Publication year - 1981
Publication title -
journal of environmental quality
Language(s) - English
Resource type - Journals
SCImago Journal Rank - 0.888
H-Index - 171
eISSN - 1537-2537
pISSN - 0047-2425
DOI - 10.2134/jeq1981.00472425001000040024x
Subject(s) - effluent , irrigation , sewage , soil water , chloris gayana , chemistry , environmental chemistry , chromium , agronomy , environmental science , environmental engineering , soil science , biology , dry matter , organic chemistry
Prolonged commercial irrigation with treated sewage effluents from rural sources resulted in accumulation of heavy metals in the top 10‐ to 15‐cm layer of the soil in three commercial fields.
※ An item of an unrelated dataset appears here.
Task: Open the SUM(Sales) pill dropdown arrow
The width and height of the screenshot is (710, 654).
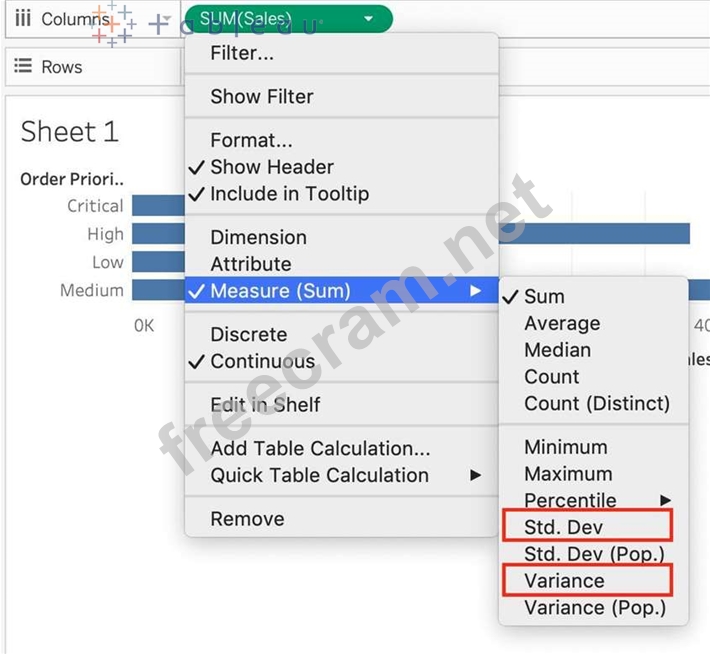Action: pyautogui.click(x=369, y=19)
Statistically significant differences were found for total content and extractable fraction of Cd in all three soils, and for Cu, Ni, and Pb in clay soils by comparing these fields and adjacent ones irrigated with normal water. Chromium concentration differences were not statistically significant. As a result, there was some increase in the concentration of these elements in Rhodes grass ( Chloris gayana Kunth.) grown in the sewage‐effluent‐irrigated fields as compared with the grass grown in the fields irrigated with normal water. The increase, although statistically significant, was slight, even in the field that had been irrigated with sewage effluents for up to 28 years. The uptake of the various metals, as assessed by the enrichment factor (EF = µ g element g −1 plant/ µ g element g −1 soil), tended to diminish with an increase in the specific surface area of the soil. This was particularly pronounced with the more labile of the elements studied—Cd, Cu, and Ni—and less so for Pb and Cr. The uptake of a given element appears to be largely determined by its solubility in the soil solution and can be generally predicted by its ionic potential. The relative magnitude of the enrichment factor established for Rhodes grass is in the following order: Cu > Cd > Pb > Ni ≫ Cr.